## WRITTEN TASKS
a. Can you copy the spider robot write-up word for word, from "Just in case" up to and including "(models in Step 1)"?
b. How would you sum up the spider robot write-up in two sentences?

Bluetooth Controlled Spider Robot That Shoots!

For a long time I've had this one "Spider Robot DIY Kit Super Fun For Kids" in box just collecting dust. I think I bought it for my little cousin a few years back and never gave it to him but I don't even remember. One day, bored out of my mind, I decided to assemble it for myself and was very quickly disappointed.

The kit itself is actually pretty good and the assembly instructions are not half bad but it is meant for ages eight and up so I (aged 20) didn't find it too amusing. As the robot in the original form has only two modes, on and off, I first came up with the idea to just connect the existing motor to an Arduino over an H-bridge and have it randomly go forwards and backwards but the more I thought about it the more things I imagined to make of it.

I came up with a rough idea on what I wanted the robot to do and through the design process I added some pretty cool features that I'm thrilled to present in this instructable.

The first thing you need to upgrade a spider robot is the spider robot. I found this one on Amazon, I can't be sure if that's the same exact model as the one I had but based on the photos it's the same thing.

Also for the shooting functionality you're going to need something to shoot. This was a tricky one to hunt down but I found this toy gun which seems to contain the same dart I used. Again the same as the spider, I can't be sure that it's exactly the same thing but should be close enough to work. You have to buy the whole set with the gun, eyepatch and hook though :(

Just in case I included a CAD file of a dart based on mine so you can adjust it to your needs and make your own, don't forget the spring.

Materials/ Parts needed:

3D printed parts (models in Step 1)

Continuous rotation servo motor x2

Micro servo motor x1

Mini geared DC motor x1

Laser diode module x1

Arduino Nano x1 (really any Arduino or board that fits will work)

HC-05 Bluetooth module x1

Mosfet transistor x1 (any kind you have is fine, mine was an BDX54K NPN transistor)

A protoboard and some pins/headers

A USB cable or type A plug x1

A battery (I used a cheap single cell power bank I had)

Some ribbon cable

Tools I used:

3D printer

Soldering Iron

Screwdrivers, pliers, blades etc.

Note: if any descriptions in this Instructable are unclear feel free to consult my notes on the photos

I firstly started on the body design as I needed to figure out all of my components placement in order to think about how I'm going to make it move. I went through five or six iterations but somehow I managed to get the part as I wanted it to be so I moved on to the other parts.

## SOURCE MATERIAL
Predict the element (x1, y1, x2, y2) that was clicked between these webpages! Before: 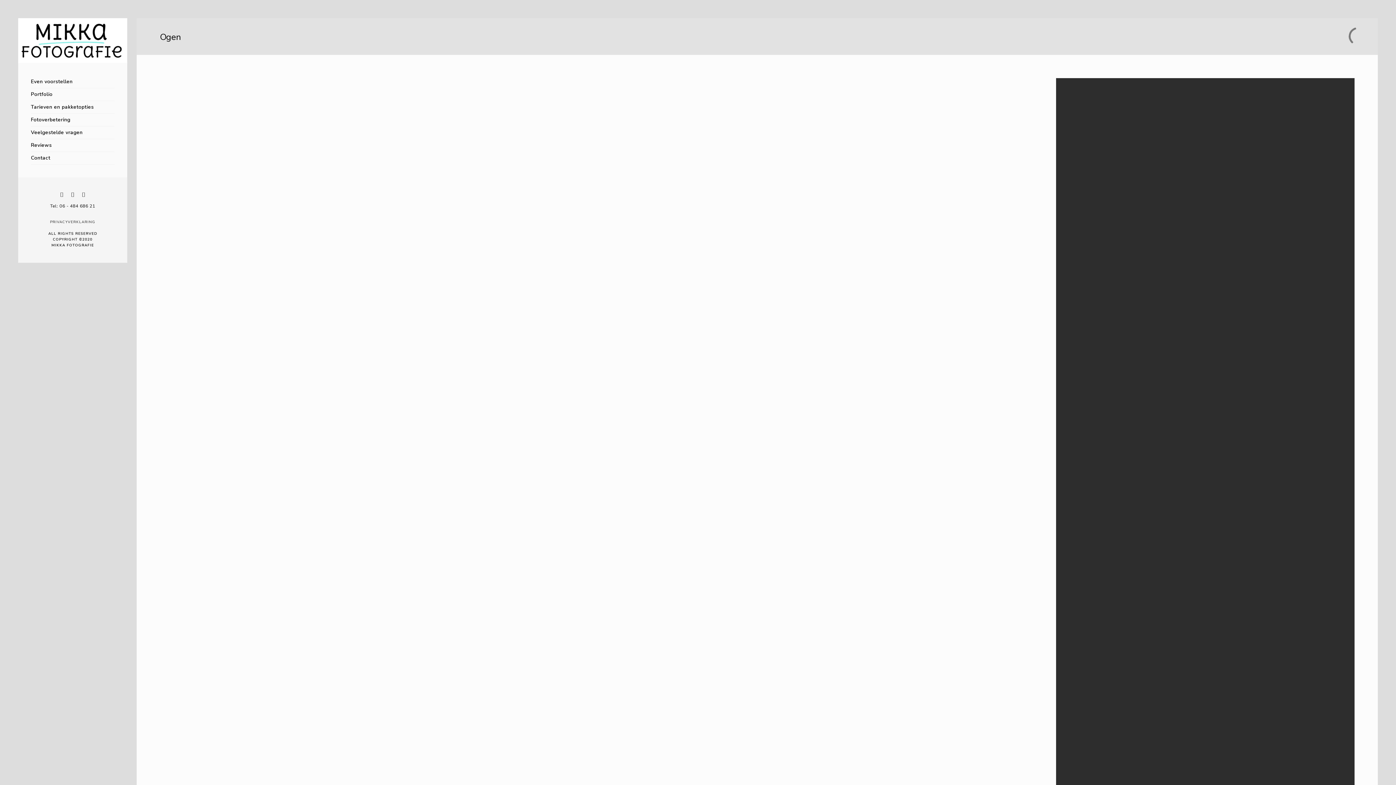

## RESPONSE LIST
a.
Just in case I included a CAD file of a dart based on mine so you can adjust it to your needs and make your own, don't forget the spring.

Materials/ Parts needed:

3D printed parts (models in Step 1)

b. After finding an old spider robot kit too simple at age 20, the author decided to upgrade it with an Arduino and added features such as a dart-shooting function. The write-up points to sources for the kit and darts, lists the parts and tools needed, and notes that the body took five or six design iterations before work moved on to the other parts.